There are somewhere around 2,600,000 nurses today. These are individuals who have dedicated their lives to caring for others. Even in a field with so many heroes, there are still a few stand outs. These are the ones who have gone the extra distance to advance their field and become leaders. While there are many people who certainly deserve to be on a list of influential American nurses, this list has been whittled down to just ten.
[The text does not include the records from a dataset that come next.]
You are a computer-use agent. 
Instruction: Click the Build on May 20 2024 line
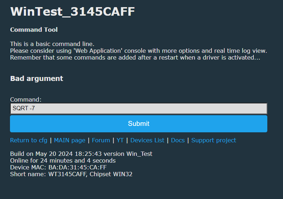coord(81,154)
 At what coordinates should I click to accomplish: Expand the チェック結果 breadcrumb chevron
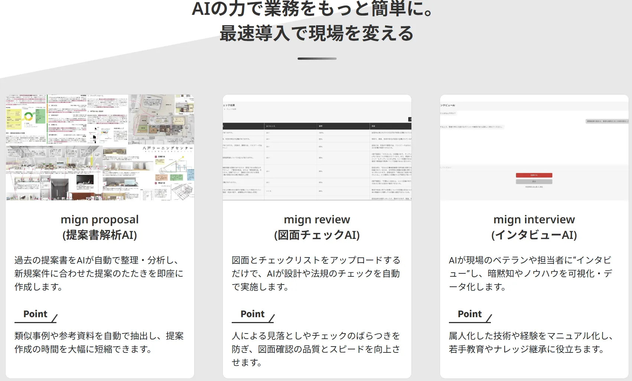(x=225, y=109)
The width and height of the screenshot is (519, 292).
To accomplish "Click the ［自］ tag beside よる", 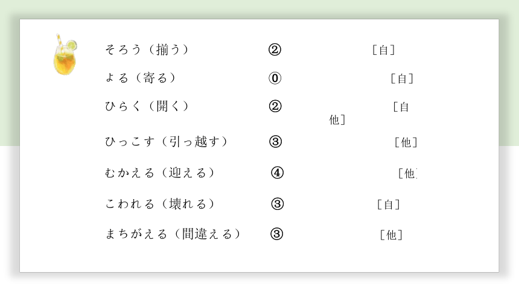I will click(x=402, y=79).
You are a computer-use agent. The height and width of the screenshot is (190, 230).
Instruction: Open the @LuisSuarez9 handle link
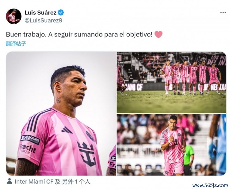pos(43,20)
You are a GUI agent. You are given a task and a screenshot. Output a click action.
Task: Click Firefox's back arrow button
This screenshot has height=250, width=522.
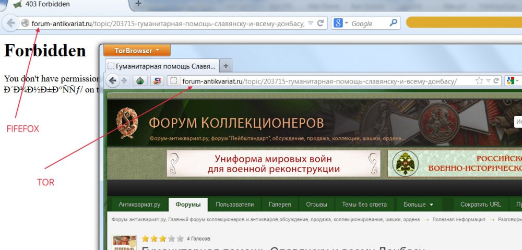(10, 23)
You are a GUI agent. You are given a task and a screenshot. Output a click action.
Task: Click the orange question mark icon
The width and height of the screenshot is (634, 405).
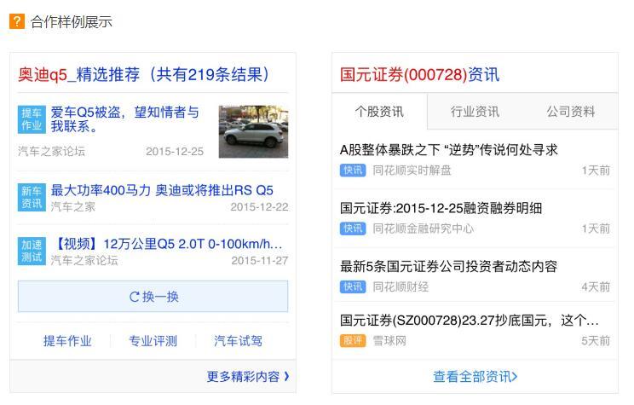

The purpose of this list is to enumerate some of the most influential American nurses and, yes, Florence Nightingale is English. However, her contributions to nursing and indeed the world supersede any sort of national boundary. She cared for the poor and the ill, advocated for better health care for everyone and trained and mentored other nurses. While serving in the Crimean War, she found that many of the soldiers were dying due to poor sanitation and worked to improve conditions. Later, she and Dr. Elizabeth Blackwell opened the first medical school for women. For these reasons and many more, we celebrate International Nursing Day on May 12, her birthday.
2. James Durham
While we think of nursing as a predominantly female profession, there have nevertheless been men practicing nursing throughout history. Born into slavery, James Durham was the first African-American in the United States to formally practice medicine, although he never received any formal medical training. Owned by several doctors, one of his owners encouraged his interest in medicine. It was by working as a nurse that he was able to purchase his freedom in 1783 and open a medical practice of his own.
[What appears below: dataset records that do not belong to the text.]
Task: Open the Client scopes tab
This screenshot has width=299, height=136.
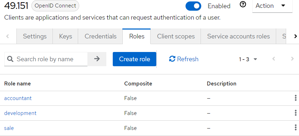Action: point(176,36)
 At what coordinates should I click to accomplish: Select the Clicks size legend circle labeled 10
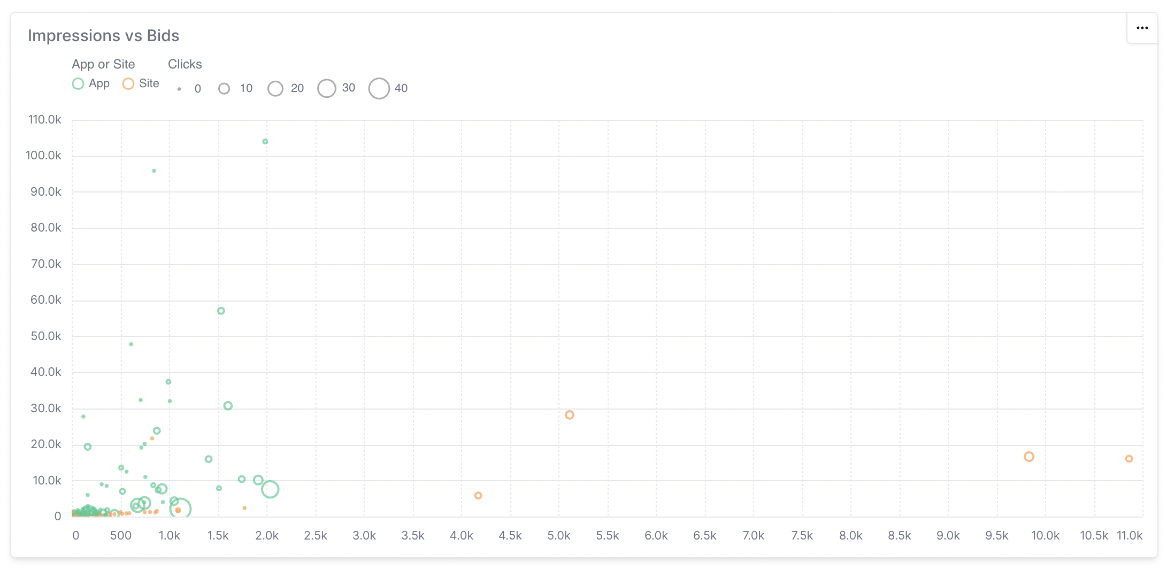224,88
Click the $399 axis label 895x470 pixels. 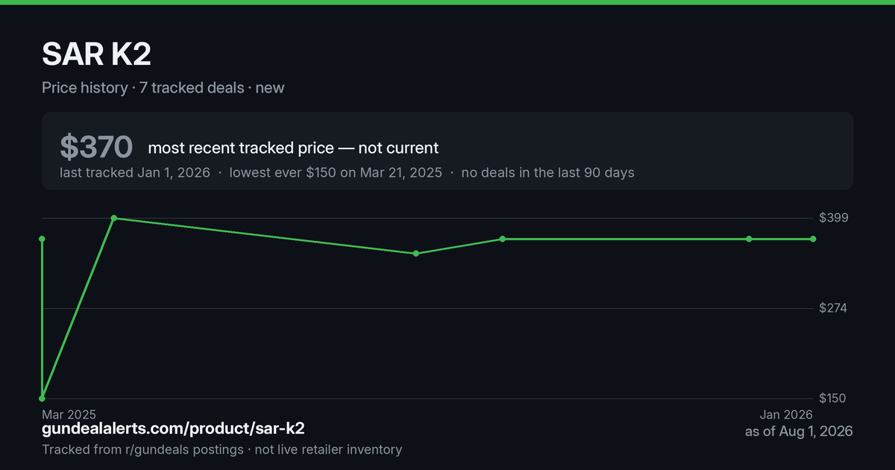[833, 218]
During the Civil War, Dix was superintendent of Union Army Nurses but was relieved of her duties after some serious disagreement with Army doctors. Because Dix believed in caring for everyone, she and her nurses were among the only ones to care for Confederate soldiers. Her real contributions, however, lie in the mental health field. After taking an interest in how the mentally ill were cared for, she began petitioning Congress and drafting legislation on their behalf. She is credited with creating the first mental health system in the United States.
4. Clara Barton
Much like her contemporary Dorthea Dix, Clara Barton served as a nurse during the Civil War, caring for wounded Union soldiers. In 1864 she became the “Lady in Charge” of Union hospitals.
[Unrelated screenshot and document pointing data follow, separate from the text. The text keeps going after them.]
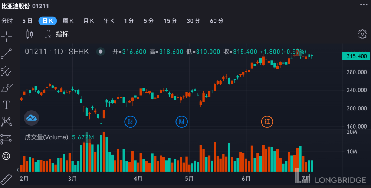This screenshot has height=188, width=371.
Task: Change candlestick chart style
Action: click(x=30, y=34)
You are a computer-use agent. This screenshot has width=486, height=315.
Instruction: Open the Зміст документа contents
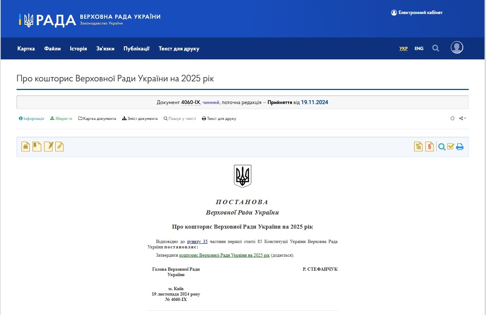coord(140,118)
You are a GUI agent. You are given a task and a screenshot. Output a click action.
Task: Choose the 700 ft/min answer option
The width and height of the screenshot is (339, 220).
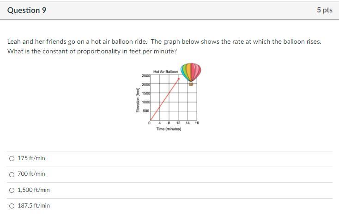[12, 174]
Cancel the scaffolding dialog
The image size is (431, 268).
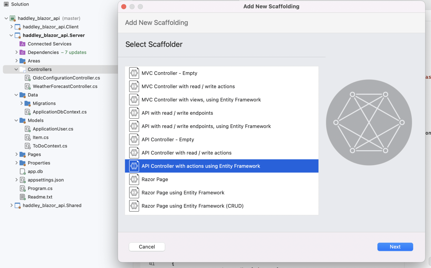tap(147, 247)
Like Dix, Barton is best known for her activities outside of the war. It was after a trip to England where she visited the Committee of the Red Cross that she was motivated to create a branch in the United States. The American Red Cross is still in operation and provides relief to disaster victims.
Richards was the first student to enroll in America’s first nurse’s training school. She served as an influential director of the Boston Training School for Nurses. Late in her career she founded the American Society of Superintendents of Training Schools and headed the Philadelphia Visiting Nurses Society. Some of her most important work, however, was conducted at Bellevue Hospital where, appalled by the state of record keeping, she developed a system for keeping track of each patient’s medical records. Her system was adopted in both the UK and the US. In 1994 she was inducted into the Women’s Hall of Fame.
6. Mary Eliza Mahoney
Mahoney was the first African American woman to become a nurse in the United States. She served at the New England Hospital for Women and Children for 15 years before finally being admitted to a nearby nursing school. One of only four graduates out of an original 42, she spent much of her career as a private duty nurse. The last decade of her career was spent as director of an orphanage for African-American children.
She was one of the original members of the Nurses Associated Alumnae of the United States and Canada. She went on to cofound the National Association of Colored Graduate Nurses. The organization later developed an award in her honor for women who contributed to racial integration in nursing.
7. Anna Caroline Maxwell
Known as the “American Florence Nightingale,” Anna Caroline Maxwell created the Army Nurse Corps during the Spanish- American War. She served as superintendent of nurses at a number of hospitals. Maxwell went on to become the first director of New York Presbyterian Hospital, later known as Columbia School of Nursing.
Margret Sanger was the pioneer behind the women’s health movement. She disseminated information to women about such topics as menstruation, sexuality and birth control. Often in trouble with the law for her controversial behavior, she went on, in 1921, to found the American Birth Control League later known as Planned Parenthood.
9. Sharon Ann Lane
Sharon Ann Lane served as a First Lieutenant in Vietnam. One of only eight military nurses who died in Vietnam, she was the only one who died as a direct result of enemy fire. She stands as a symbol of the sacrifice made by women who serve in times of war.
10. Virginia Lynch
Noticing how nurses were expected to identify, collect and preserve evidence from crime victims brought into the ER, Virginia Lynch came to realize that there should be a discipline within the field of nursing for nurses regularly involved in police investigation and the legal system. This discipline would encompass the sexual assault nurse, the death investigator, the legal consultant nurse, the psychiatric nurse and the emergency room nurse. After two years of Independent study at the Southwestern Institute of Forensic Sciences, Lynch created the first Master’s degree program in forensic nursing at the University of Texas- Arlington.